As a somewhat neutral, this Eli, quite enjoyed the discomfort of Taylor, who kept on trying to push back against the parameters of reality.  The interesting thing, given that he said anything interesting, was how stilted, and weak his arguments were.  Just the usual.  Willis and Willard Tony do a better job, but clearly he thought that he was dealing with an audience who had not followed any of the discussion (and there were some of those there).  Anyone challenged to a debate by Taylor should accept, and if feeling generous give odds.  OTOH be prepared to talk over him.  Kreutzer had a single argument, that any new income to the federal government was evil, that any proposals for rebates were hopelessly naive.  In his words it would be delusional to believe that $200 billion could walk across DC without being molested.

Perhaps the most interesting statement came from Kreutzer when challenged about the regressive nature of a carbon tax he pointed out that simultaneous reduction of payroll taxes could compensate. 
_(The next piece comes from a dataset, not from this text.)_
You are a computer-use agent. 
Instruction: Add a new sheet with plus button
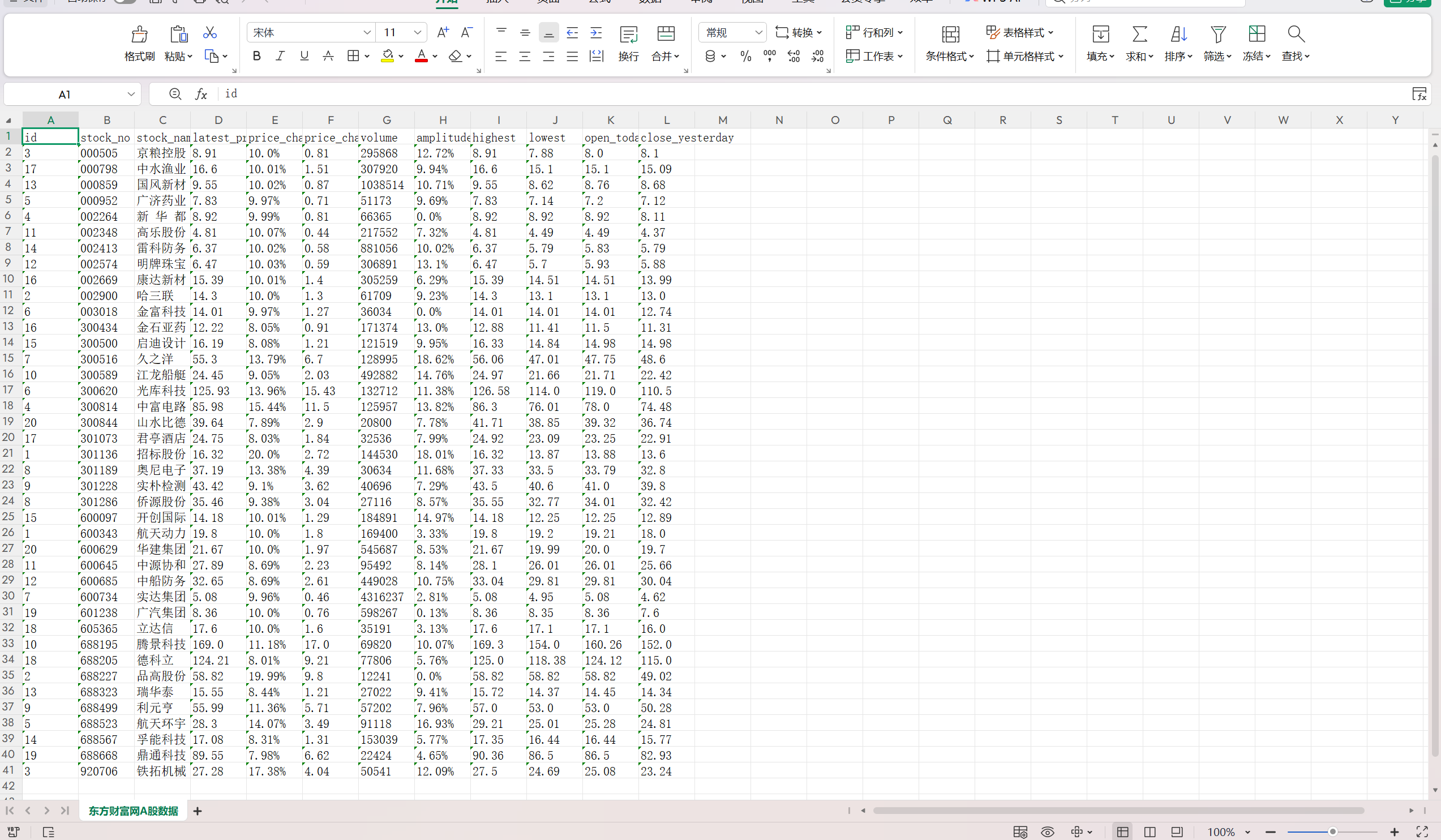(x=198, y=811)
The house stood strong for the negative at the end.  At least that bunch of conservatives would accept a carbon tax.


Martin Vermeer said...

Actually one solution instead of carbon tax that "doesn't have to walk across DC" would be a feed-in tariff for renewables. It's just between power companies, producers and consumers... libertarians should love it.
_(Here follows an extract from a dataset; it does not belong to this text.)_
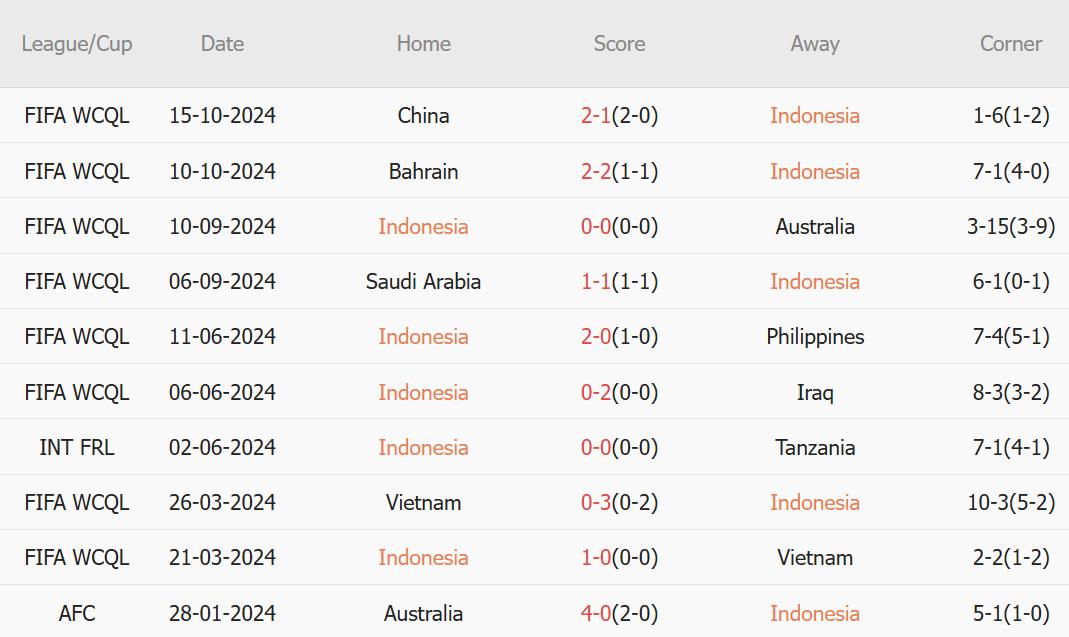Click the 3-15(3-9) corner result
OTOH it cuts out he big corps too, from the production side. Honest libertarians should love it...

Brian said...

Carbon tax instead of payroll tax has been Al Gore's idea for years. Interesting that the Heritage rep would support it.

KAP said...

In the Leher quote, you've missed a semicolon at the end of an &nbsp character entity.

KAP said...

The problem with feed-in tariffs is that the government ends up choosing winners and losers. With a straight carbon tax, the marketplace decides.
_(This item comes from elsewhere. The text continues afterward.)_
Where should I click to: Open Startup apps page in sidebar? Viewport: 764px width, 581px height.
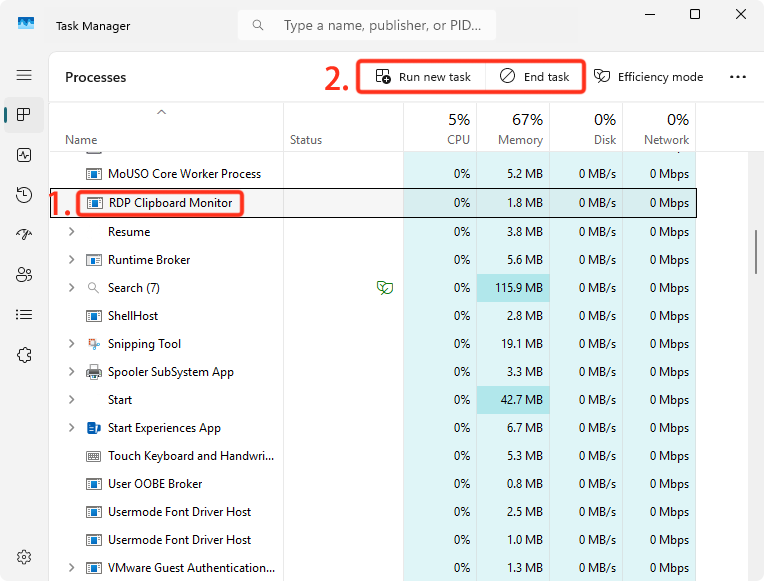coord(24,234)
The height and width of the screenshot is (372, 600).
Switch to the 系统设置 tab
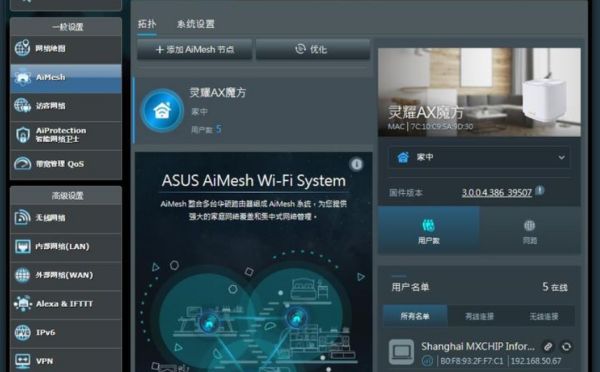coord(196,24)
I've tried for years to offset Ron Bailey's aversion to taxes by pitching a hydrogen rebate as part of any tax on hydrocarbon fuels.

Because coal and tar sand are not chemicals , but rocks of highly variable composition.

Attempts to ramp carbon taxation up into de facto carbon prohibition face a fact equally inconvenient to technophiles and wannbe l geosocial engineers:

limiting antropogenic CO2 growth to 1 ppm a year means a per captia carbon fuel ration of barely a pound per day- less a campaign against coal than a war aganst fire.

Martin Vermeer said...


as electricity "markets" bear little resemblance to those in the economics textbooks, I choose not to care. And I (and surely you) know who the losers are. Guess where the word 'carbon' in 'carbon tax' comes from?